▶ _EXERCISE_:
Take from the data every line in which the word "trash" is found.
** Opening PROVIDED RECORDS block **
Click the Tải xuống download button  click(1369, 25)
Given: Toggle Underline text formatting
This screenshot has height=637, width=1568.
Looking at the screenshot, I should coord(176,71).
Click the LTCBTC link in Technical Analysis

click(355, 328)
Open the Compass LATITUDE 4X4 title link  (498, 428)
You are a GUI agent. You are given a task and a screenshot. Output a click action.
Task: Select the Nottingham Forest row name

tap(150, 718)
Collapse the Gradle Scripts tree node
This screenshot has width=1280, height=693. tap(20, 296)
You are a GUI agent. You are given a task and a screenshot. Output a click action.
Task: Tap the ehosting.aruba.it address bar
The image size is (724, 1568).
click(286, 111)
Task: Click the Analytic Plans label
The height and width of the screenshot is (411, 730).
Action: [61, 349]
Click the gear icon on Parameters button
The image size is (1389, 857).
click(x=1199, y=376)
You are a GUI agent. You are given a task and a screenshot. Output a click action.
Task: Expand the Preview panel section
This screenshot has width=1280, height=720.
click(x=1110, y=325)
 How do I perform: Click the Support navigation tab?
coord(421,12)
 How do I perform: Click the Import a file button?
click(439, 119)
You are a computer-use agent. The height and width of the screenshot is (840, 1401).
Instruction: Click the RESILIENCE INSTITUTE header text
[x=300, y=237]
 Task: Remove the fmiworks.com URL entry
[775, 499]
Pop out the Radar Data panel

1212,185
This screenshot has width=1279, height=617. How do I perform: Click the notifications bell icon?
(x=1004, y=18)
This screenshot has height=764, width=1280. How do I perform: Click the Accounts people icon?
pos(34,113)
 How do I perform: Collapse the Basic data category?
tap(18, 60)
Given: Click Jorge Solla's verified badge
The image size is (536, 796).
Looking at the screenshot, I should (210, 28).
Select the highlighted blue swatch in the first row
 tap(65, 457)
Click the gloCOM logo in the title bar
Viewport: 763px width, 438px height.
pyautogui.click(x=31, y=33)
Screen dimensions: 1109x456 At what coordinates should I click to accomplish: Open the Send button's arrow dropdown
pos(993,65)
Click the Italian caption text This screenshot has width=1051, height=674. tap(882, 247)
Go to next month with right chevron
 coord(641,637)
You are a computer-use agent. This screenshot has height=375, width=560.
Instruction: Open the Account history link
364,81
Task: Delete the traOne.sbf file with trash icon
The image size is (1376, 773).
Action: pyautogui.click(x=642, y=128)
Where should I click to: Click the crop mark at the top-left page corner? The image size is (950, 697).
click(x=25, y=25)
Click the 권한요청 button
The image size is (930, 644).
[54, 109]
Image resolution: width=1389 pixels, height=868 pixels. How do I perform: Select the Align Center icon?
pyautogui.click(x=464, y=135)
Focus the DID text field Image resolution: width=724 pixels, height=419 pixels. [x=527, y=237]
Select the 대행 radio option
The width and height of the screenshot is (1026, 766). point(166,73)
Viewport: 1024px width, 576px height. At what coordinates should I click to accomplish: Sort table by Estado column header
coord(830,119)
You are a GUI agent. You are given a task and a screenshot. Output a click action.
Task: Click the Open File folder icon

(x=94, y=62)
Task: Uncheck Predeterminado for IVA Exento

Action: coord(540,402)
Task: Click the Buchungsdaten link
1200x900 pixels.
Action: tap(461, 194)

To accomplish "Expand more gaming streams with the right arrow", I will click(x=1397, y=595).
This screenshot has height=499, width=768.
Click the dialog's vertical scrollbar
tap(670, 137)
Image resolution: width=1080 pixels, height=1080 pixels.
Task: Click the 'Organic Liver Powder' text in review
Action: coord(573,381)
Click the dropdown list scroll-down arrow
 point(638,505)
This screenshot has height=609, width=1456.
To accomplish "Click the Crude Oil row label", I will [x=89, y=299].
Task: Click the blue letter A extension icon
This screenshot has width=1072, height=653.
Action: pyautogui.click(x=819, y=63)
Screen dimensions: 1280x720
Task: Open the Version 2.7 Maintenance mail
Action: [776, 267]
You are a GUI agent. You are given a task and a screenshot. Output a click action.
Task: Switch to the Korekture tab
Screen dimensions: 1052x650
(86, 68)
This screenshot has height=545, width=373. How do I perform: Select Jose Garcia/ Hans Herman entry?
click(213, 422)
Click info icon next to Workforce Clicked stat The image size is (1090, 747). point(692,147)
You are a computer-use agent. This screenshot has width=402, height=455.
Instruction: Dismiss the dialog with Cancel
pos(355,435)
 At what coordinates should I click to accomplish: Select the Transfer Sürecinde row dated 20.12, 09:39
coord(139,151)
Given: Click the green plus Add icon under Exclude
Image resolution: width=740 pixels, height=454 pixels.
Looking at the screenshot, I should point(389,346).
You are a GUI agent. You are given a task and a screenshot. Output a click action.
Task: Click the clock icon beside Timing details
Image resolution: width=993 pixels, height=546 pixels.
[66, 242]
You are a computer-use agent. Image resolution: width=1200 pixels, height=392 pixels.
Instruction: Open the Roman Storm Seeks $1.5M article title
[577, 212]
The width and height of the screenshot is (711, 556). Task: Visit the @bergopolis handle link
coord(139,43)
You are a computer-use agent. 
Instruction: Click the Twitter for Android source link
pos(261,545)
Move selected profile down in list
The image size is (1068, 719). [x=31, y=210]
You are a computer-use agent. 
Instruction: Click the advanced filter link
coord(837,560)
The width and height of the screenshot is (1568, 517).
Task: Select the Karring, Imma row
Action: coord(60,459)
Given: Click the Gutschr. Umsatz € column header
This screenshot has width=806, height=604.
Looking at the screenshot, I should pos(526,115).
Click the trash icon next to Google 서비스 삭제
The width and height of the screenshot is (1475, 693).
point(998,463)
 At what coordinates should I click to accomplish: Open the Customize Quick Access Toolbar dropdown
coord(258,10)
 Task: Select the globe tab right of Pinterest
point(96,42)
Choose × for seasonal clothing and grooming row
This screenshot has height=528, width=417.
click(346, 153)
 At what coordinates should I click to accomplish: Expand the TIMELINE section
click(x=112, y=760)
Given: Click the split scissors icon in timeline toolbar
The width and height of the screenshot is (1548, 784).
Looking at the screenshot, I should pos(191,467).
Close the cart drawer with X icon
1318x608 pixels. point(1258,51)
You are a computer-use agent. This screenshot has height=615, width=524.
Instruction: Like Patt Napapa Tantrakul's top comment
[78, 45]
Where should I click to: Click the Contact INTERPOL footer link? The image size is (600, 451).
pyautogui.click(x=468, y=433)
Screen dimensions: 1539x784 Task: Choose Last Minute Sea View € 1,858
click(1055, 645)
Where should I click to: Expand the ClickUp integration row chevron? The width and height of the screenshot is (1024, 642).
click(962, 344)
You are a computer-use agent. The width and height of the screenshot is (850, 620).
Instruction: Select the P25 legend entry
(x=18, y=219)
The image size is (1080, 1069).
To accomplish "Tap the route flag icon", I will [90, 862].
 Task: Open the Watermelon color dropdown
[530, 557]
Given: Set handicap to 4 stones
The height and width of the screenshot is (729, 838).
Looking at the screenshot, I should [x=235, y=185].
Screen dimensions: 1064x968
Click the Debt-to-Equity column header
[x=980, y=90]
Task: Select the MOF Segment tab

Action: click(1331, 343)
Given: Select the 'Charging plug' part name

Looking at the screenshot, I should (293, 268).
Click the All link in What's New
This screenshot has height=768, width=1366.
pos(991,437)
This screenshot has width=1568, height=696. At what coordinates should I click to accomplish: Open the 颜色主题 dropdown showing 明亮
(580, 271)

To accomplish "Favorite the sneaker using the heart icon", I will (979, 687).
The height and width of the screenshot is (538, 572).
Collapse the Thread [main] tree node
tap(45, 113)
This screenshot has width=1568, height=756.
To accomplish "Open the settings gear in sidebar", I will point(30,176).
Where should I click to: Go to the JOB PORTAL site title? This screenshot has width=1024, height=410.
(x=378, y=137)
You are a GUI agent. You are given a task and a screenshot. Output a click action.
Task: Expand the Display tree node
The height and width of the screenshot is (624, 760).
** Closing PROVIDED RECORDS block **
▶ _RESPONSE_:
Task: Delete the traOne.sbf file with trash icon
Click the trash icon next to Google 서비스 삭제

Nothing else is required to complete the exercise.